## Exercise details
Starting with the line containing "The image size is (854, 713)." and going on through the line containing "Task: Click chevron", return the lines of the data below exactly, and only those.
** Opening Records to use block **
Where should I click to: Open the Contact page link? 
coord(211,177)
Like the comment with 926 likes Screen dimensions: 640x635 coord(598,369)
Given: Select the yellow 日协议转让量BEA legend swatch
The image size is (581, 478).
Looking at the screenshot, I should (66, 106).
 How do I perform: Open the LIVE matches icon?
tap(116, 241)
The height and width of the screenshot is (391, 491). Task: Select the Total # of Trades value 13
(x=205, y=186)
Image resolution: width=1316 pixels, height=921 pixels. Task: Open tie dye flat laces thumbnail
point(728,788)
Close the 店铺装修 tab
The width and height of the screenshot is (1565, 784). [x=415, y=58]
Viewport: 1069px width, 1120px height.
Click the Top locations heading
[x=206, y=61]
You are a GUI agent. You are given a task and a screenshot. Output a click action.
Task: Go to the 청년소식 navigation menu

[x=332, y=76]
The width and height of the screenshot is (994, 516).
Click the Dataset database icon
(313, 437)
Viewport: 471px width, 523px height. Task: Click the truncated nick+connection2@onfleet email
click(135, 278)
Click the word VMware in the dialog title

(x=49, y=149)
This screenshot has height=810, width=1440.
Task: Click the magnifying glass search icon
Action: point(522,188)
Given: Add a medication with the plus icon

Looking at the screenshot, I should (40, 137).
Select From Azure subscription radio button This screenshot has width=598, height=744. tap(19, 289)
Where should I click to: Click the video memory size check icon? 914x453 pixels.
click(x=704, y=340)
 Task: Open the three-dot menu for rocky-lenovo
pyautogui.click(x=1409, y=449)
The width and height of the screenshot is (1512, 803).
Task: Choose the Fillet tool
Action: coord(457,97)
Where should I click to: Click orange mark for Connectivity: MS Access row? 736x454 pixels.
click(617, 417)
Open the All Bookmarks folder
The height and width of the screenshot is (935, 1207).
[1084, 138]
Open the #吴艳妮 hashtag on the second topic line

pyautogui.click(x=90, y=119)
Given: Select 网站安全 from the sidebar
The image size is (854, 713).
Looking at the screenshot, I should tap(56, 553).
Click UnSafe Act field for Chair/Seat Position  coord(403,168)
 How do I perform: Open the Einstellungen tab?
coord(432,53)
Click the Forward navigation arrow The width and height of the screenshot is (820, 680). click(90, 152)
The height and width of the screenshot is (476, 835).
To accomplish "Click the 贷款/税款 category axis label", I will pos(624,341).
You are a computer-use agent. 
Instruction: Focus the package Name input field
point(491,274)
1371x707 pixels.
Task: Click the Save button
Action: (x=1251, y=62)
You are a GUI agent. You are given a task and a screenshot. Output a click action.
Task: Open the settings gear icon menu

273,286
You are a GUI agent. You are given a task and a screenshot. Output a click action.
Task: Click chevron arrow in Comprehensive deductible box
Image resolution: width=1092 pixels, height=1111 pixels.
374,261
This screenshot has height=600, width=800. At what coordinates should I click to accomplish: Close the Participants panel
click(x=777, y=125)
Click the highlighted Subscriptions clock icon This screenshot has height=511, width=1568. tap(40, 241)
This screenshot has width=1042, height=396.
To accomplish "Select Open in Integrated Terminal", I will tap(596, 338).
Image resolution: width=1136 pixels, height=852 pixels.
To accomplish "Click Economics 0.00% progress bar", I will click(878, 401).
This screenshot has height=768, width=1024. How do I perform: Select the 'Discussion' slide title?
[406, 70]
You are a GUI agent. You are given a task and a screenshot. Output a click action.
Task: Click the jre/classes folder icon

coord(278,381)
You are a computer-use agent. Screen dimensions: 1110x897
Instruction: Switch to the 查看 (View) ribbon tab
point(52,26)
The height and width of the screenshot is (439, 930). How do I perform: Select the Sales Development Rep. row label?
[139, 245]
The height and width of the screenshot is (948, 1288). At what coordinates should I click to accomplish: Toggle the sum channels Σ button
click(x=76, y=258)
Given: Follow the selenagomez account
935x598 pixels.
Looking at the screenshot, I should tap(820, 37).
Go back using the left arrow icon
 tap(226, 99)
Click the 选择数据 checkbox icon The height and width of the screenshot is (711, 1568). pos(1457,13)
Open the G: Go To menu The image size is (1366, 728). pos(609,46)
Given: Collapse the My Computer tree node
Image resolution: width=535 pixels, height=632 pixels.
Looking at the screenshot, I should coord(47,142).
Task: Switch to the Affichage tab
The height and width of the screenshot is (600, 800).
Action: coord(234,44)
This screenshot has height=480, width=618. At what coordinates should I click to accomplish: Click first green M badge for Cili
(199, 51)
** Closing Records to use block **
## Output for this task
The image size is (854, 713).
Looking at the screenshot, I should tap(56, 553).
Click UnSafe Act field for Chair/Seat Position  coord(403,168)
 How do I perform: Open the Einstellungen tab?
coord(432,53)
Click the Forward navigation arrow The width and height of the screenshot is (820, 680). click(90, 152)
The height and width of the screenshot is (476, 835).
To accomplish "Click the 贷款/税款 category axis label", I will pos(624,341).
You are a computer-use agent. 
Instruction: Focus the package Name input field
point(491,274)
1371x707 pixels.
Task: Click the Save button
Action: (x=1251, y=62)
You are a GUI agent. You are given a task and a screenshot. Output a click action.
Task: Open the settings gear icon menu

273,286
You are a GUI agent. You are given a task and a screenshot. Output a click action.
Task: Click chevron arrow in Comprehensive deductible box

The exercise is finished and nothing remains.